Data excerpts start
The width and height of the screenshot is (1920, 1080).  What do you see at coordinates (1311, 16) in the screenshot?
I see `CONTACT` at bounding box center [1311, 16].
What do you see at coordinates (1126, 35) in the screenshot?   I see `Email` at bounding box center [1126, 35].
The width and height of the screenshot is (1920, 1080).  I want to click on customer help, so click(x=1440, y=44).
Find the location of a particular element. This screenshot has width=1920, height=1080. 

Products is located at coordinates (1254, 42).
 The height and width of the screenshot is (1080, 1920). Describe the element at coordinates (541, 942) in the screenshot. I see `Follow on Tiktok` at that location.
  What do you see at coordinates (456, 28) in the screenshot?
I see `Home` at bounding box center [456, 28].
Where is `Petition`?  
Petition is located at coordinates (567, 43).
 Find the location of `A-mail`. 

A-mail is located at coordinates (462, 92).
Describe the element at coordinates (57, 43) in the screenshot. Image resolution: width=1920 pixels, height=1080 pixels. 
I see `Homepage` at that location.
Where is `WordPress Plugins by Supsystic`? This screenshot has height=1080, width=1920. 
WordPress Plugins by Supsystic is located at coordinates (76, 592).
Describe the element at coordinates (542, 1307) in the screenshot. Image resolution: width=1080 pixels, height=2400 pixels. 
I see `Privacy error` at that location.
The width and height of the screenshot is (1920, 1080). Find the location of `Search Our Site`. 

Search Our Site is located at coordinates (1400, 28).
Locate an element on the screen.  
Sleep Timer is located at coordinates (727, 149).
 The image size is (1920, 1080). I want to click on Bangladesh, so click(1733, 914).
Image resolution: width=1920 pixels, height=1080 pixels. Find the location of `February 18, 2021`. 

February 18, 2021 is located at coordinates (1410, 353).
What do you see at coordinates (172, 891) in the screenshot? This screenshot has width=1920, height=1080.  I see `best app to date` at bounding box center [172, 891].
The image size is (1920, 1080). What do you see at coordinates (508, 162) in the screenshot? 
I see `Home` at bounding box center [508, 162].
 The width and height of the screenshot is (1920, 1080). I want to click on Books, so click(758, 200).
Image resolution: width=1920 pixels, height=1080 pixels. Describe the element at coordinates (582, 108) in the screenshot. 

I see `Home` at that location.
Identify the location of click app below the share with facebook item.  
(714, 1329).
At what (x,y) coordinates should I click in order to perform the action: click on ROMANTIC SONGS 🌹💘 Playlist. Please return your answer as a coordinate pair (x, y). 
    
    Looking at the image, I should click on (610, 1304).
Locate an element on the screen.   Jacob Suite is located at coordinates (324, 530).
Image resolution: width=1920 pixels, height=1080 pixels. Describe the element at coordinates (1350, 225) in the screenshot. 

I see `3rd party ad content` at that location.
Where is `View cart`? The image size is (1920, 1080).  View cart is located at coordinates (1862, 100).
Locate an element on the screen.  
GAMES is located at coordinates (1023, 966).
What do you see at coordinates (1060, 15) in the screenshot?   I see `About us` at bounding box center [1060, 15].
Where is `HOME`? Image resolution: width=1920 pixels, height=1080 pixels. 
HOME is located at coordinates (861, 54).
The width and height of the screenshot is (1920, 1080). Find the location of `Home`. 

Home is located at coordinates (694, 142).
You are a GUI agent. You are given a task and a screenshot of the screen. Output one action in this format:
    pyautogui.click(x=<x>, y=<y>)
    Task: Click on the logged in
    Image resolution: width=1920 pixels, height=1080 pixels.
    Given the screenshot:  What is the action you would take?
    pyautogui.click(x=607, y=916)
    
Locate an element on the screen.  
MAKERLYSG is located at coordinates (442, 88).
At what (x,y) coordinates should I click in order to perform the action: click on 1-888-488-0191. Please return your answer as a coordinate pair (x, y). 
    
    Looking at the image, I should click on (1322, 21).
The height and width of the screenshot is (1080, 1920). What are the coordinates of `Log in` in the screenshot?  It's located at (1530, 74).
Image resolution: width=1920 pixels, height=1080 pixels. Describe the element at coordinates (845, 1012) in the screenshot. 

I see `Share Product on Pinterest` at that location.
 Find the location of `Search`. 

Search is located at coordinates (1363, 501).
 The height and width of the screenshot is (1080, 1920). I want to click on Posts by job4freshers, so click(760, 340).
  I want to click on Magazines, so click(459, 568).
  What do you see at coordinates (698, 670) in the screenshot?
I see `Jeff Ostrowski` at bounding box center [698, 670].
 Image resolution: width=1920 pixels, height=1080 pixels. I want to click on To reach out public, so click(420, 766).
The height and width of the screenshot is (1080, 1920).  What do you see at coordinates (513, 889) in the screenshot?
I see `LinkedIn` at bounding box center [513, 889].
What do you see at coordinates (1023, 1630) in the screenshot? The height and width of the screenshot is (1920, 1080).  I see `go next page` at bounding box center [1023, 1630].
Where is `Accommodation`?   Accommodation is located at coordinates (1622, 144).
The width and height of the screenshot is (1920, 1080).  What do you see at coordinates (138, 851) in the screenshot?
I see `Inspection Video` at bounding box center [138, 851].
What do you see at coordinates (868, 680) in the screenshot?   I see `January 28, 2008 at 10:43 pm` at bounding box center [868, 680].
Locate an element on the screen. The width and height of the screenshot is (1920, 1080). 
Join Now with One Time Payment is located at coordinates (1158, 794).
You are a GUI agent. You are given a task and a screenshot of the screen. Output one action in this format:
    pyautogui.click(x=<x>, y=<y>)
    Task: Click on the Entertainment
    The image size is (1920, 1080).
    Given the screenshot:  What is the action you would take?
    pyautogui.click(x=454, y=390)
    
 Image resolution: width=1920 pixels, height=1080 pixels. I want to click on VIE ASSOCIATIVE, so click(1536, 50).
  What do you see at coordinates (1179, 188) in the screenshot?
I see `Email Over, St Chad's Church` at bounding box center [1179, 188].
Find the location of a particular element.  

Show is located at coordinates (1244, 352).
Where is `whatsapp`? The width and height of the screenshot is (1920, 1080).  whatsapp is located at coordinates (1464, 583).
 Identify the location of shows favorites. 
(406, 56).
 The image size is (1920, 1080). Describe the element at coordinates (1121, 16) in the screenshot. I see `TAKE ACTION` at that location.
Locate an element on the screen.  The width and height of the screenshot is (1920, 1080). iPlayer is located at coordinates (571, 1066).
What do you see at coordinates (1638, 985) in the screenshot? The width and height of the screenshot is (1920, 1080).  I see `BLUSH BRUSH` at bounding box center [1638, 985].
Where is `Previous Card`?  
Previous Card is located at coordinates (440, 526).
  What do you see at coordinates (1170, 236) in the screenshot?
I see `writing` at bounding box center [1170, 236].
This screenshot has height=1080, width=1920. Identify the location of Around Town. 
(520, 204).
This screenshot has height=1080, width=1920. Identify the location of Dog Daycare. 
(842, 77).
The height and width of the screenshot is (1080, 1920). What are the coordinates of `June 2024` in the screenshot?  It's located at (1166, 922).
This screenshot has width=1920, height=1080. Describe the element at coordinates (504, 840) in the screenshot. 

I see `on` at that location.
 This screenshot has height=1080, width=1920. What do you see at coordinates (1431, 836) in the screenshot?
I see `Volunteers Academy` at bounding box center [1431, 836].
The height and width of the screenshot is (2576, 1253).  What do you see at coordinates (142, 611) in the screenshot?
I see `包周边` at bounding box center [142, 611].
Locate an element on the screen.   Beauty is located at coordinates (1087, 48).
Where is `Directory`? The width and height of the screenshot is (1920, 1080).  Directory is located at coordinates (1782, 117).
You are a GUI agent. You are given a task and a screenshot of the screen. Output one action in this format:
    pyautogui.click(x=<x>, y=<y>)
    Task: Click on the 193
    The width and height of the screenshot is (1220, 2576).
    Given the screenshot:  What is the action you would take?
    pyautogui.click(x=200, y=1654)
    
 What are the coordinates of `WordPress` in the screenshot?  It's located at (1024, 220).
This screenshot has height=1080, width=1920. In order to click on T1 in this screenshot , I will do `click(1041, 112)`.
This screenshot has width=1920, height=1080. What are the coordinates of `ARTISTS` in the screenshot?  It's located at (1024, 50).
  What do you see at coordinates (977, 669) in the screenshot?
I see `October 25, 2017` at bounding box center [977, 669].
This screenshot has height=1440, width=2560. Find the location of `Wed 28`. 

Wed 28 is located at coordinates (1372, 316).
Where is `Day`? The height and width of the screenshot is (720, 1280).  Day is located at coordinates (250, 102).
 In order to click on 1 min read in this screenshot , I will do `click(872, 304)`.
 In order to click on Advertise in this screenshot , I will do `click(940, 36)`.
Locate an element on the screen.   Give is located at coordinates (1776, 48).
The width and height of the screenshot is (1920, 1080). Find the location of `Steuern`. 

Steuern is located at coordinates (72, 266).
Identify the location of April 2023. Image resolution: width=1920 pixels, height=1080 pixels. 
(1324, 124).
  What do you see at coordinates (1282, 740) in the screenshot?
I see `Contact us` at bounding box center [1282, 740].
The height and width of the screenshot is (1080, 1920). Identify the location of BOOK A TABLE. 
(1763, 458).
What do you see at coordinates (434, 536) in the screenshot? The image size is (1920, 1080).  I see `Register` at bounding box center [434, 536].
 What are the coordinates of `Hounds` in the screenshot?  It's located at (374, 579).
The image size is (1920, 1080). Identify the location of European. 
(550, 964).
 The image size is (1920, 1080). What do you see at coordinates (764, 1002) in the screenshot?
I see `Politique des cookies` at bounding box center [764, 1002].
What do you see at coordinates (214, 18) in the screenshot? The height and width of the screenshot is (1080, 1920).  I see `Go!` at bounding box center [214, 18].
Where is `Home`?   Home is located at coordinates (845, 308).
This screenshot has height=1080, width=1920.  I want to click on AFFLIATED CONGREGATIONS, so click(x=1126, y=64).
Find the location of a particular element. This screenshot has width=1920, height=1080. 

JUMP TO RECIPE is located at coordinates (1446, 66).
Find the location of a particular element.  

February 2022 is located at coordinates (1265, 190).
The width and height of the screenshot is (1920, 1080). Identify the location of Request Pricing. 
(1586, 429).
Data excerpts end
### Job
Reproduce the lines above without any changes, starting with the line containing "click on ROMANTIC" and ending with the line containing "coordinates (1862, 100).", both of those included.

### The result
At what (x,y) coordinates should I click in order to perform the action: click on ROMANTIC SONGS 🌹💘 Playlist. Please return your answer as a coordinate pair (x, y). 
    
    Looking at the image, I should click on (610, 1304).
Locate an element on the screen.   Jacob Suite is located at coordinates (324, 530).
Image resolution: width=1920 pixels, height=1080 pixels. Describe the element at coordinates (1350, 225) in the screenshot. 

I see `3rd party ad content` at that location.
Where is `View cart`? The image size is (1920, 1080).  View cart is located at coordinates (1862, 100).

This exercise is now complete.